### INSTRUCTIONS TO FOLLOW
The response should consist of the records that follow, repeated exactly.

═════ DATA RECORDS

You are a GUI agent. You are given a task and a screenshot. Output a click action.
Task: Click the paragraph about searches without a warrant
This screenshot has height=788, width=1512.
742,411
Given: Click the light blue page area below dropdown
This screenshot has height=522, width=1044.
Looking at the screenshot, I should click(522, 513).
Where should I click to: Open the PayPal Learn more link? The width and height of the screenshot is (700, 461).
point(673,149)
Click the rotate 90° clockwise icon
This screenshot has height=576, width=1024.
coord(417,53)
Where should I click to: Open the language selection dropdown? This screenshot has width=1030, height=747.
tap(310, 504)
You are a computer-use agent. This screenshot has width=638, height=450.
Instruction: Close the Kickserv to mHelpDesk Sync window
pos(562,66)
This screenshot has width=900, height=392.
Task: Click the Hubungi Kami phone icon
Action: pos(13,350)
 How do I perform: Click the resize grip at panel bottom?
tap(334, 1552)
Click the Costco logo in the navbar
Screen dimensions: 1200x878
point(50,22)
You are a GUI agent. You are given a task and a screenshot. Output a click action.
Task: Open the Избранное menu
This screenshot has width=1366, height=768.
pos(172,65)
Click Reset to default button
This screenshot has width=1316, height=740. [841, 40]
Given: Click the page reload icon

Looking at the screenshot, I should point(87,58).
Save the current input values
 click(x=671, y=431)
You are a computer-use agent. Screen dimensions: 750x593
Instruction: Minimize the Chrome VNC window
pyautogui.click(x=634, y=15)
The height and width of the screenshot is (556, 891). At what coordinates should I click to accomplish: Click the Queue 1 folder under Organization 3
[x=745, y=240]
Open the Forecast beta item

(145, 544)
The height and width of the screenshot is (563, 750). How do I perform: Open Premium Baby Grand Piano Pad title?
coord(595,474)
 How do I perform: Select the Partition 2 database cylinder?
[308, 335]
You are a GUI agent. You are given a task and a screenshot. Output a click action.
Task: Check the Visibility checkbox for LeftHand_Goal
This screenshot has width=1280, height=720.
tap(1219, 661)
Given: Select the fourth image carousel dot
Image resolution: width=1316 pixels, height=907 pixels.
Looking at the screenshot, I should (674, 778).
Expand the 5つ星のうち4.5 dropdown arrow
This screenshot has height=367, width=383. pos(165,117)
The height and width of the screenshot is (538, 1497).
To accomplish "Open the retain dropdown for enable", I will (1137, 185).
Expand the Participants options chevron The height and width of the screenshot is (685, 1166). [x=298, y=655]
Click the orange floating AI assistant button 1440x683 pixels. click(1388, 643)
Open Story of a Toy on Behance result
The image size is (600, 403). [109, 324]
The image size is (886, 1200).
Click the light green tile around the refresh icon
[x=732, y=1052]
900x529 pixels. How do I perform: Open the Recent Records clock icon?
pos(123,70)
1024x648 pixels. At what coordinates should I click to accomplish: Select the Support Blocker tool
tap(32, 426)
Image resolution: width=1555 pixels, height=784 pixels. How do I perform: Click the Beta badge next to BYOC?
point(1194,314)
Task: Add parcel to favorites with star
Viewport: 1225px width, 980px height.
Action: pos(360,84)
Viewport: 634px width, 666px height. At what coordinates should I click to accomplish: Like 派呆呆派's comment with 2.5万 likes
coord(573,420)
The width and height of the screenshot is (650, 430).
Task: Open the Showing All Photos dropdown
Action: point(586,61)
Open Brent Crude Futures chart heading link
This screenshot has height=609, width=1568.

══════════

### OUTPUT BELOW
You are a GUI agent. You are given a task and a screenshot. Output a click action.
Task: Click the paragraph about searches without a warrant
This screenshot has height=788, width=1512.
742,411
Given: Click the light blue page area below dropdown
This screenshot has height=522, width=1044.
Looking at the screenshot, I should click(522, 513).
Where should I click to: Open the PayPal Learn more link? The width and height of the screenshot is (700, 461).
point(673,149)
Click the rotate 90° clockwise icon
This screenshot has height=576, width=1024.
coord(417,53)
Where should I click to: Open the language selection dropdown? This screenshot has width=1030, height=747.
tap(310, 504)
You are a computer-use agent. This screenshot has width=638, height=450.
Instruction: Close the Kickserv to mHelpDesk Sync window
pos(562,66)
This screenshot has width=900, height=392.
Task: Click the Hubungi Kami phone icon
Action: pos(13,350)
 How do I perform: Click the resize grip at panel bottom?
tap(334, 1552)
Click the Costco logo in the navbar
Screen dimensions: 1200x878
point(50,22)
You are a GUI agent. You are given a task and a screenshot. Output a click action.
Task: Open the Избранное menu
This screenshot has width=1366, height=768.
pos(172,65)
Click Reset to default button
This screenshot has width=1316, height=740. [841, 40]
Given: Click the page reload icon

Looking at the screenshot, I should point(87,58).
Save the current input values
 click(x=671, y=431)
You are a computer-use agent. Screen dimensions: 750x593
Instruction: Minimize the Chrome VNC window
pyautogui.click(x=634, y=15)
The height and width of the screenshot is (556, 891). At what coordinates should I click to accomplish: Click the Queue 1 folder under Organization 3
[x=745, y=240]
Open the Forecast beta item

(145, 544)
The height and width of the screenshot is (563, 750). How do I perform: Open Premium Baby Grand Piano Pad title?
coord(595,474)
 How do I perform: Select the Partition 2 database cylinder?
[308, 335]
You are a GUI agent. You are given a task and a screenshot. Output a click action.
Task: Check the Visibility checkbox for LeftHand_Goal
This screenshot has width=1280, height=720.
tap(1219, 661)
Given: Select the fourth image carousel dot
Image resolution: width=1316 pixels, height=907 pixels.
Looking at the screenshot, I should (674, 778).
Expand the 5つ星のうち4.5 dropdown arrow
This screenshot has height=367, width=383. pos(165,117)
The height and width of the screenshot is (538, 1497).
To accomplish "Open the retain dropdown for enable", I will (1137, 185).
Expand the Participants options chevron The height and width of the screenshot is (685, 1166). [x=298, y=655]
Click the orange floating AI assistant button 1440x683 pixels. click(1388, 643)
Open Story of a Toy on Behance result
The image size is (600, 403). [109, 324]
The image size is (886, 1200).
Click the light green tile around the refresh icon
[x=732, y=1052]
900x529 pixels. How do I perform: Open the Recent Records clock icon?
pos(123,70)
1024x648 pixels. At what coordinates should I click to accomplish: Select the Support Blocker tool
tap(32, 426)
Image resolution: width=1555 pixels, height=784 pixels. How do I perform: Click the Beta badge next to BYOC?
point(1194,314)
Task: Add parcel to favorites with star
Viewport: 1225px width, 980px height.
Action: pos(360,84)
Viewport: 634px width, 666px height. At what coordinates should I click to accomplish: Like 派呆呆派's comment with 2.5万 likes
coord(573,420)
The width and height of the screenshot is (650, 430).
Task: Open the Showing All Photos dropdown
Action: point(586,61)
Open Brent Crude Futures chart heading link
This screenshot has height=609, width=1568.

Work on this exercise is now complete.